Sometimes you can get outside to nature, but a way to bring a little bit of nature to you is by growing some easy things. Those glimmers of green in pots on the windowsill boost our mood, and they can be nourishing, too. Here are some examples:

I always have a few scallions or spring onions sprouting, I always have a few scallions or spring onions sprouting, and I use them all the time. They’re really simple to cultivate. When you bring the onions home from the market, save the white root of two or three and put them in a glass with just enough water to cover the bulb. Leave them on a sunny windowsill and be sure to change the water every day or so, or it will become kind of funky. Then, when you need a little bit to flavor a salad or sauce, trim some off. You’ll always have something fresh and green to eat, no matter the season. If you wish, plant the bulbs in your garden in spring, and they’ll spread.

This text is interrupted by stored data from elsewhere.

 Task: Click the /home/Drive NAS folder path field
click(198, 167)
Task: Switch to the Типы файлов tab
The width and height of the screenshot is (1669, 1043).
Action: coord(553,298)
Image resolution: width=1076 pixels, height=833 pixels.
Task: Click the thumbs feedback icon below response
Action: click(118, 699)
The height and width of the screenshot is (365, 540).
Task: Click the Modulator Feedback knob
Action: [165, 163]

Once you start experimenting with things in glasses and jars on the windowsill, you’ll delight in what you can grow. I’ve always been a failure at rooting avocado pits, but when my son was small he loved it when we were able to start a pineapple plant by cutting the crown from the fruit, drying the stalk, and rooting it in sandy soil. It took a few months, but we actually harvested a tiny pineapple! This is a lovely way to have a little bit of Hawaii on your kitchen counter in January.

I discovered this one by accident when I was cutting back a mulberry tree in spring before the berries started dropping onto the roof. The leafy stems were so lively and fresh that I rinsed them and put them in a vase. It had never occurred to me before to do this with flower-free cuttings, but now I do it all the time. The breath of green freshness without a corresponding plant to tend is always pleasing.

It was also in spring that I brought home my first batch of herbs from the farmers’ market. I had dill, sage, basil, and mint, and couldn’t use them all at once. I’d read that herbs keep better in water than packed up and refrigerated, so I cleaned and trimmed them and put them in four matching glasses. I had sage that lasted almost a month this way. The effect and the fragrance were lovely, and no basil wilted or grew slimy in the back of the crisper. (Warning: my cats seem fascinated by dill and couldn’t leave it alone, so I had to put it in an inaccessible spot!)